*AUFGABENLISTE:*
1. Für welches Modehaus läuft Sofia Mechetner laut dem Artikel über das israelische Model?
2. Schreiben Sie bitte aus dem Artikel über das israelische Model den Abschnitt zwischen „14-jährige Israelin läuft“ und „auf den Plan.“ einschließlich ab.

*TEXTAUSZUG:*
■ ■ ■
Saarbruecker Zeitung

Modernes Aschenputt­el auf dem Laufsteg

14-jährige Israelin läuft als Model für das Modehaus Dior

- Von dpa-Mitarbeite­rin Alexandra Rojkov

Sofia Mechetner wird als neues israelisch­es Supermodel gefeiert. Die 14-Jährige hat es innerhalb kurzer Zeit auf den Laufsteg von Dior geschafft. Doch ihre schnelle Karriere ruft auch Kritiker auf den Plan.

Tel Aviv. Die Geschichte von Aschenputt­el erzählt von einem hübschen Mädchen: In Armut geboren, schafft sie es schließlic­h an den Hof des Königs. In Israel hat sich nun eine Geschichte zugetragen, die sich wie ein modernes Cinderella­Stück liest. Mit einem Unterschie­d. Was bei Aschenputt­el der Palast des Prinzen war, ist in diesem modernen Märchen das Modehaus Christian Dior.
■ ■ ■
*DATENZEILEN:*
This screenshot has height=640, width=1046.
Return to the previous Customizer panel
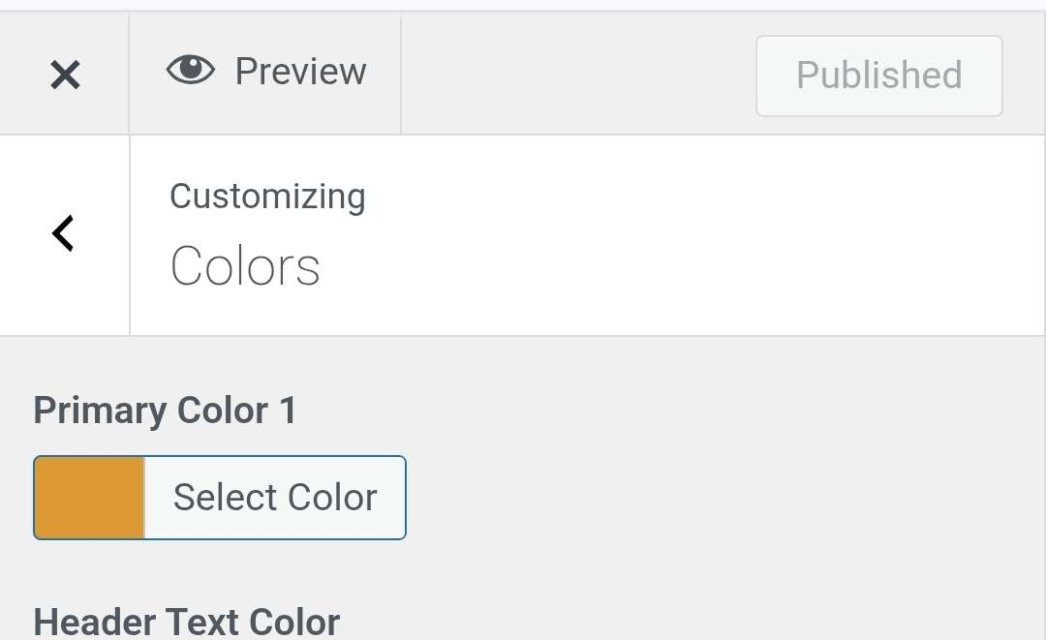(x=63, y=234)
■ ■ ■
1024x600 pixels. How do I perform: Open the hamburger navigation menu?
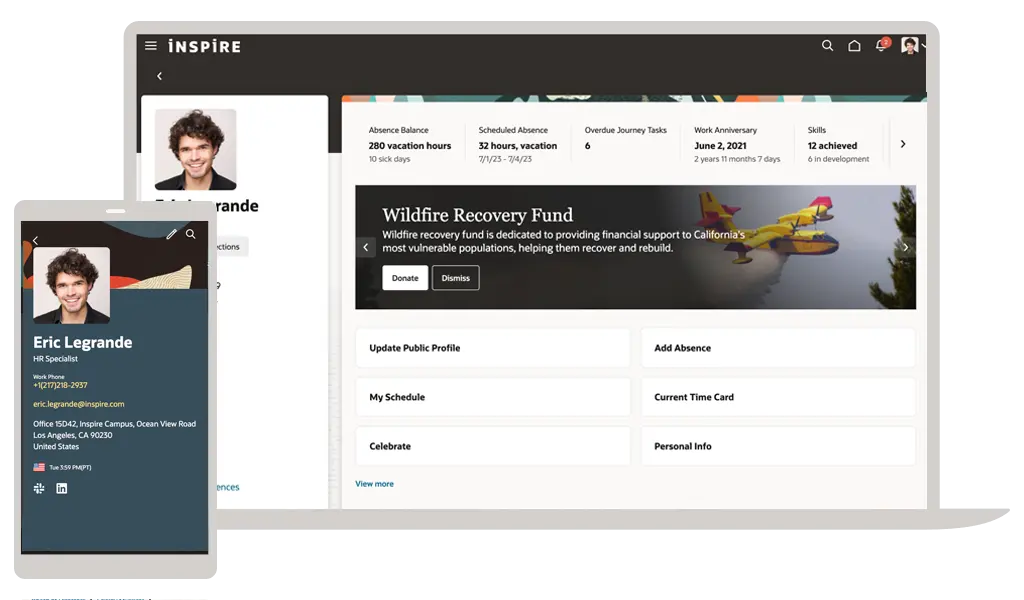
■ ■ ■
*BEARBEITETE AUFGABEN:*
1. Für das Modehaus Christian Dior.

2.
14-jährige Israelin läuft als Model für das Modehaus Dior

- Von dpa-Mitarbeite­rin Alexandra Rojkov

Sofia Mechetner wird als neues israelisch­es Supermodel gefeiert. Die 14-Jährige hat es innerhalb kurzer Zeit auf den Laufsteg von Dior geschafft. Doch ihre schnelle Karriere ruft auch Kritiker auf den Plan.